# Your task
Print nothing but the lines from the start of the listing below through the line that contains "Given: Select the Value column header". Do not include the pictures.

┌──

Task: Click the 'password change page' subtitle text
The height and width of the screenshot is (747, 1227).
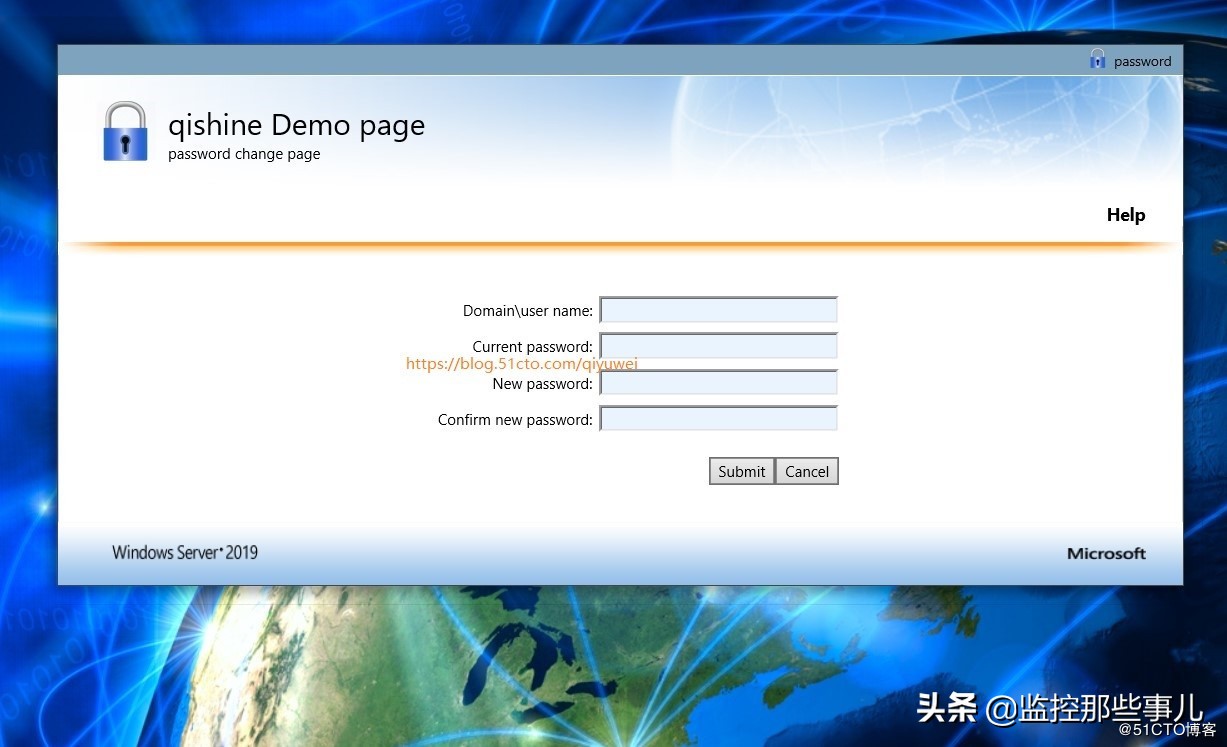Action: tap(244, 153)
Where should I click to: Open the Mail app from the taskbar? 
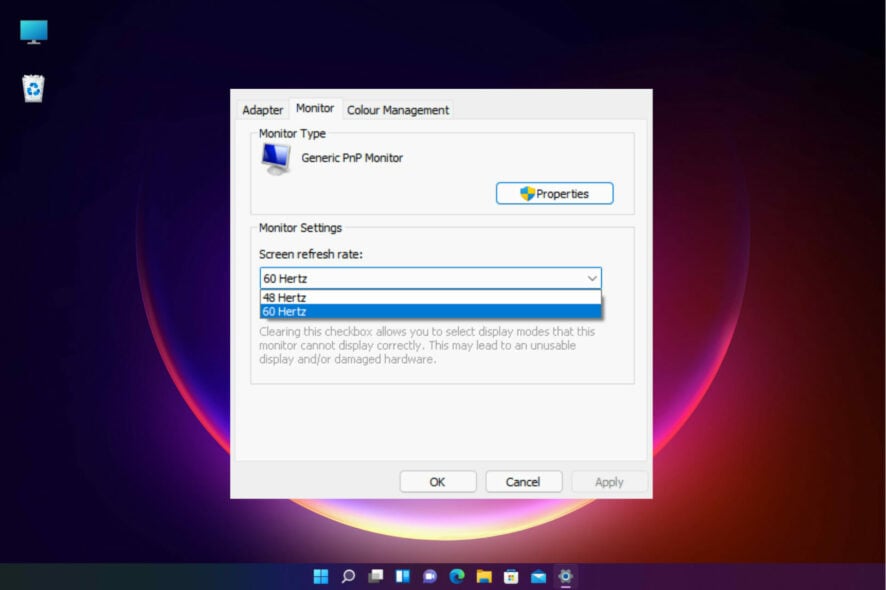coord(538,576)
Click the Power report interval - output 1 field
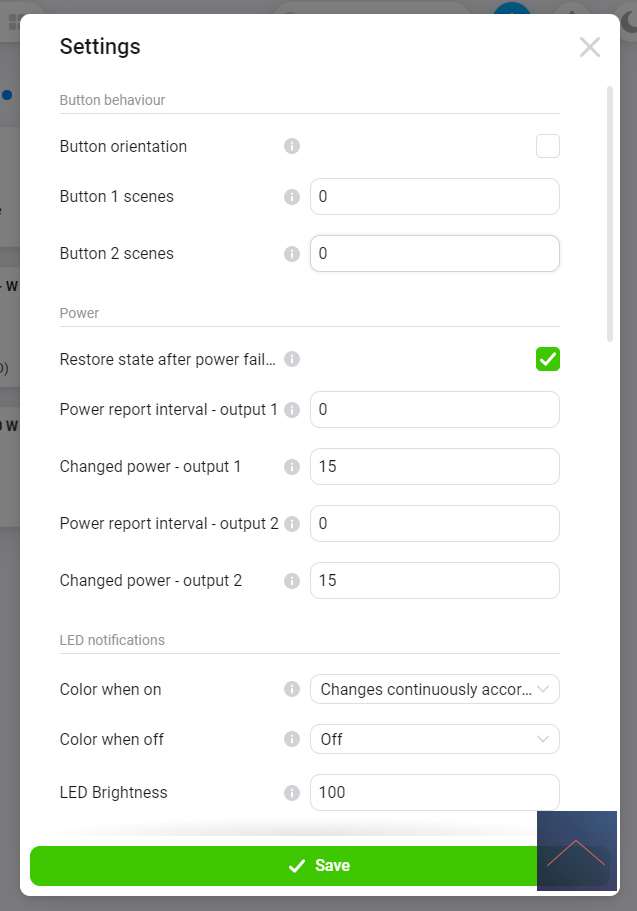This screenshot has width=637, height=911. (434, 410)
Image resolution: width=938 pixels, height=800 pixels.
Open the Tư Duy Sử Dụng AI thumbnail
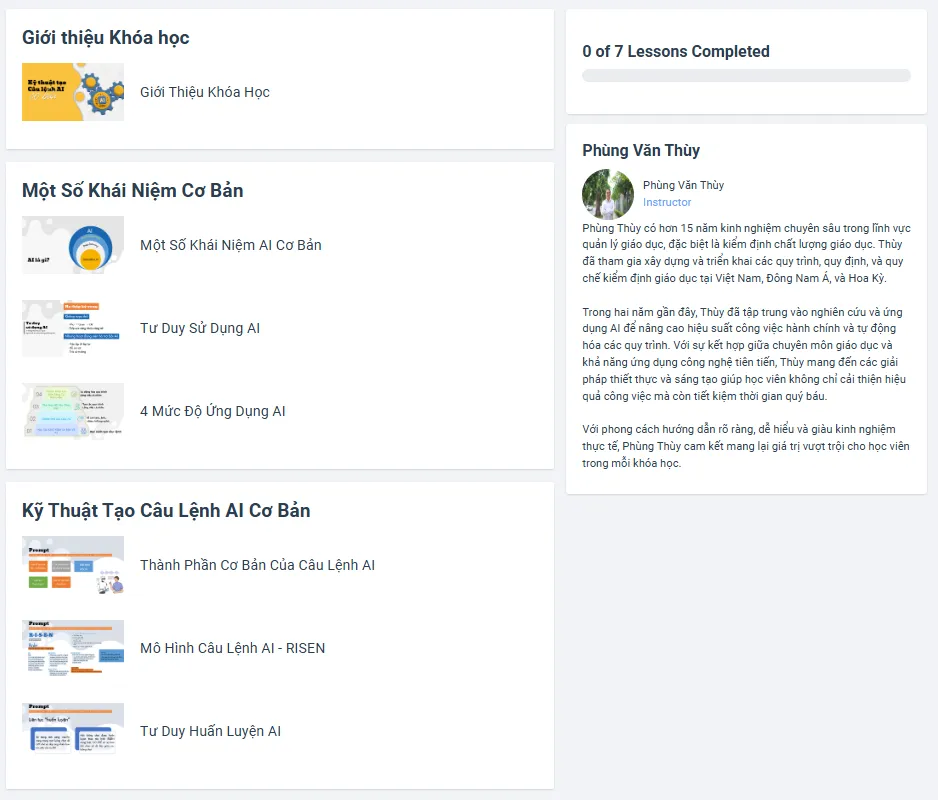pos(73,328)
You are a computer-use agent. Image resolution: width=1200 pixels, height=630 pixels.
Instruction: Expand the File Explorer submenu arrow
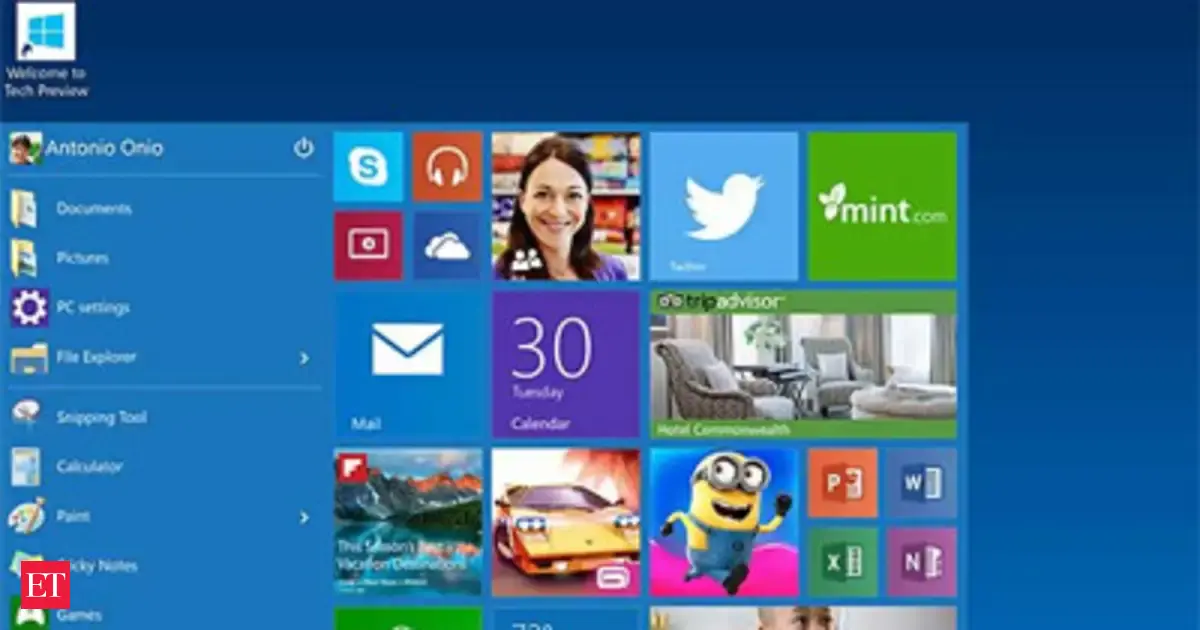(304, 358)
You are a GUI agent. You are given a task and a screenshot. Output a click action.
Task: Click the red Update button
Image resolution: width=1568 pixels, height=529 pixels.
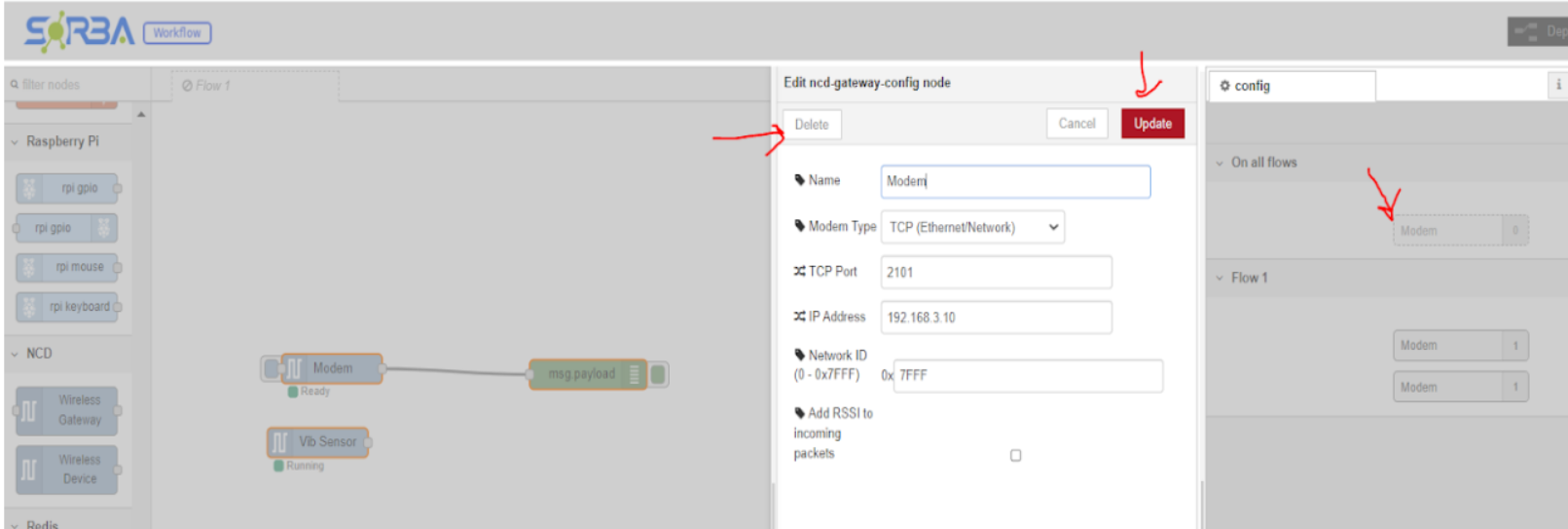(1151, 124)
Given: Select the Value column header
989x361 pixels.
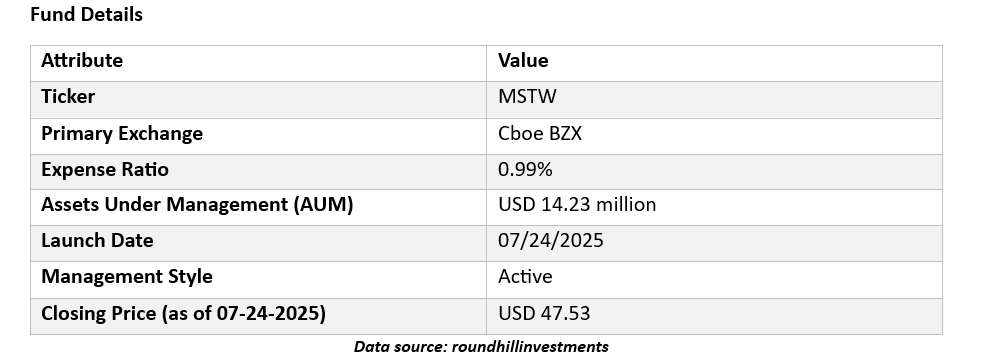Looking at the screenshot, I should pyautogui.click(x=523, y=61).
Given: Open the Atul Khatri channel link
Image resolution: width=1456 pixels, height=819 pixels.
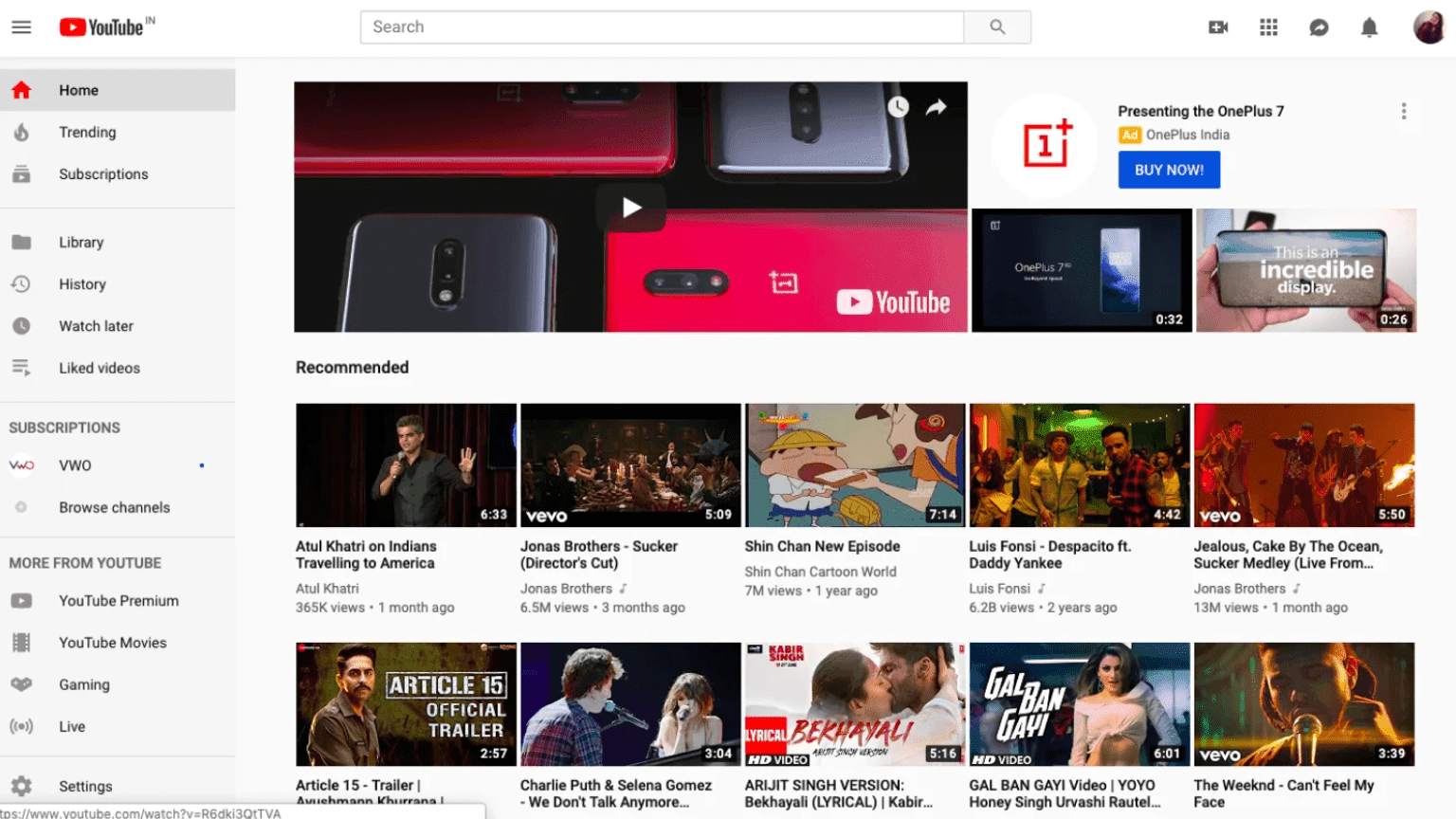Looking at the screenshot, I should (327, 589).
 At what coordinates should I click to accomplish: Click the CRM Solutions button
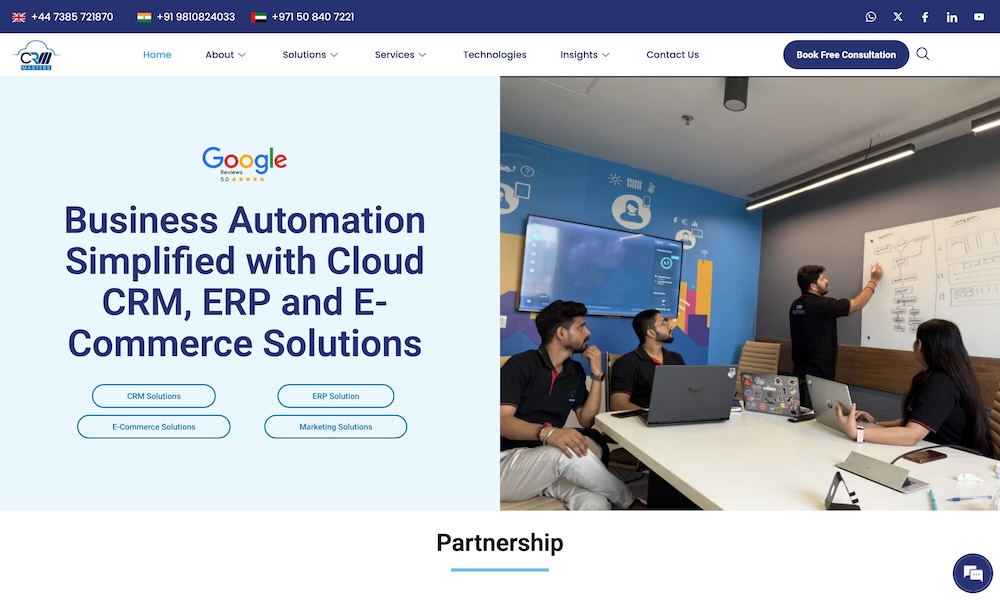click(x=154, y=396)

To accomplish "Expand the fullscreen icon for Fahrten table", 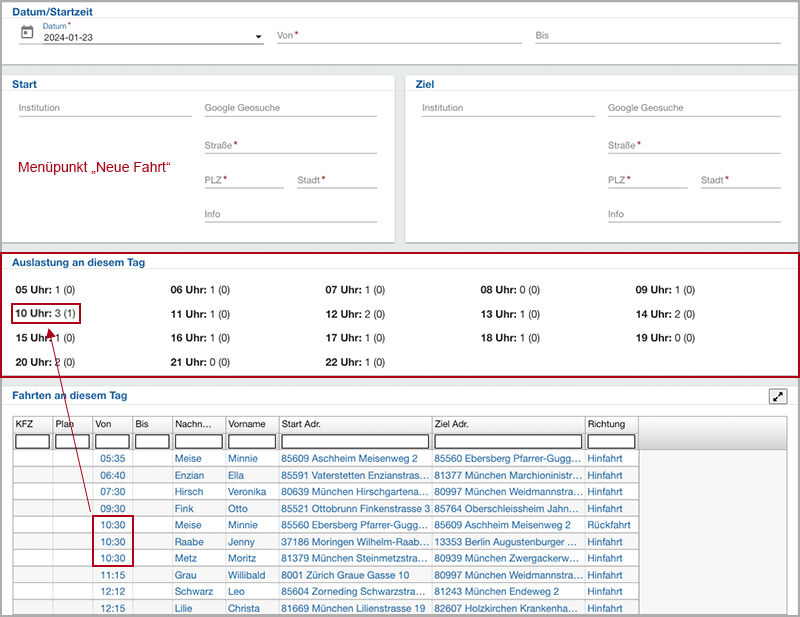I will (x=778, y=396).
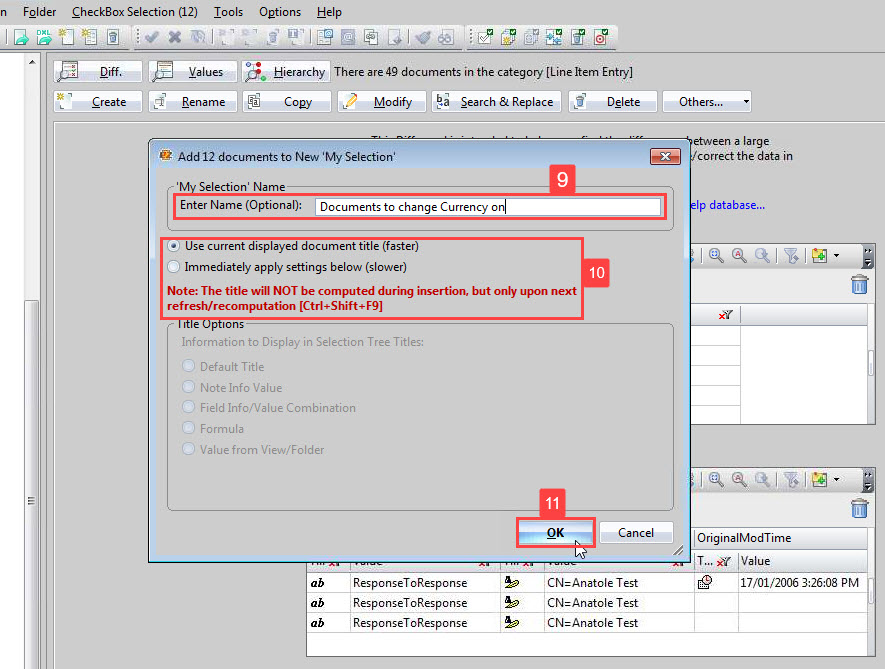Click OK to add the 12 documents
The image size is (885, 669).
(556, 532)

└──

# Result below
Task: Click the 'password change page' subtitle text
The height and width of the screenshot is (747, 1227).
Action: tap(244, 153)
Where should I click to: Open the Mail app from the taskbar? 
coord(538,576)
Click the Power report interval - output 1 field
This screenshot has width=637, height=911. (434, 410)
Image resolution: width=938 pixels, height=800 pixels.
Open the Tư Duy Sử Dụng AI thumbnail
pos(73,328)
You are a computer-use agent. Image resolution: width=1200 pixels, height=630 pixels.
Instruction: Expand the File Explorer submenu arrow
(304, 358)
You are a GUI agent. You are given a task and a screenshot. Output a click action.
Task: Click the red Update button
Image resolution: width=1568 pixels, height=529 pixels.
(1151, 124)
Given: Select the Value column header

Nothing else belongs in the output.